Erika took Quentin to her room while Ravell spent time alone with Ajeet. She rubbed Quentin’s damp hair with a thick towel; she brought a dish of peppermints for him to eat.
When she told him what had happened to Uma, Quentin asked worriedly: “Who will raise Ajeet? Who will look after him now?”
“Doctor Ravell is Ajeet’s father,” Erika told Quentin quietly. “Doctor Ravell will take very good care of him.”
56
“A
doctor takes an oath to do everything in his power not to do harm,” Ravell said. “Now a woman has ended her life because of me.”
Seated on the bed, he took hold of his head, with shreds of his dark hair caught between his fingers. Against his white shirt, his black vest looked as if it were binding him.
Erika’s mouth filled with liquid. More than her eyes, it was her mouth that was running with grief. She swallowed, and wiped her nose with the end of the bedsheet.
“I should have sent Uma away on the day you arrived,” Ravell said.
“She wouldn’t have survived being banished.”
“At least I might have protected the children from her.” He got up from the bed and pushed aside the long drapes, letting moonlight burn through. “I’ve fathered four children,” he said suddenly.
Erika realized he was including their stillborn daughter in the count.
“Four children,” he said. “And I haven’t been a true father to any of them.”
Ravell tiptoed to the attic to check again on the boys.

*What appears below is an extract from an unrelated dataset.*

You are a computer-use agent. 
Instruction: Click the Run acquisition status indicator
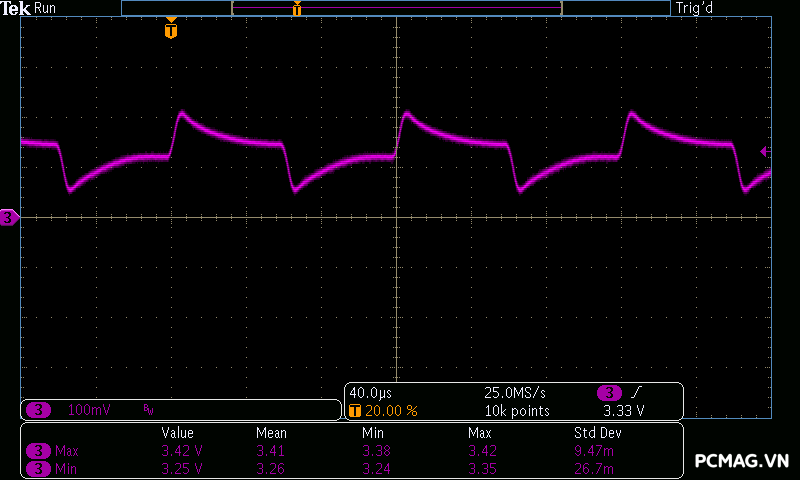(x=45, y=8)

When he returned, he beckoned Erika upstairs to look at them. Side by side, the boys were asleep. Quentin had fitted his arm under Ajeet’s neck, and their foreheads were nearly touching, as if they were accustomed to lying there as brothers.
But later, a cry of distress tore into everyone’s sleep. Ravell ran up the attic stairs, and Erika rushed after him, clutching the sides of her nightgown.
Quentin stood on the mattress, doing a short mad dance in his pajamas. “Help me!” he cried out in terror. “Somebody help me!”
Erika caught Quentin by the arms and tried to calm him, but she was unable at first to rouse her son from his nightmare. In his blind dance, he batted the air with his arms and turned in a circle. Slowly she eased him down onto the mattress and rubbed his back with long, soothing strokes. Ajeet was also whimpering in the dark, and Ravell knelt to quiet the younger boy.
Later, in their own bed, Ravell said to Erika: “I can’t stop thinking of Peter, and what he must be going through. Tomorrow I’ll write to him. We must give Quentin back to Peter.”
Ravell liked to give others what they wanted; he tried to say yes as often as he could. In Trinidad, cremation had been declared unlawful, but here at the Cocal, miles from anywhere, Ravell decided to let the villagers do what they considered holy.
Surely this was what Uma would have wanted. A Hindu priest had explained to him how Uma’s soul and the baby’s soul had flown away, suggesting that the most sacred thing to do would be to destroy their bodies. The blessed thing, the Hindus felt, was to make bodies disappear.
So one morning Ravell dressed in white like all the rest, and went to join them at the place where they’d stacked the wood. The villagers stood ready to pour sugar and ghee—a type of liquefied butter—under the bodies to help them burn.
On the day they cremated Uma and her baby, Erika walked for miles along the beach. Though Ravell attended the ceremony, she stayed away. If she appeared, the villagers might close their eyes in prayer, but in their hearts, she knew they blamed her.
Her nostrils caught the smell of what was happening. No matter how far she walked, the wind brought the odor her way. She wondered if they had dried out Uma’s saris and thrown them on the pyre, too. By noon, the sky and air held fingerprints of hazy smoke that drifted over the sun. In the air she detected ash and burning colors—vermilion, marigold.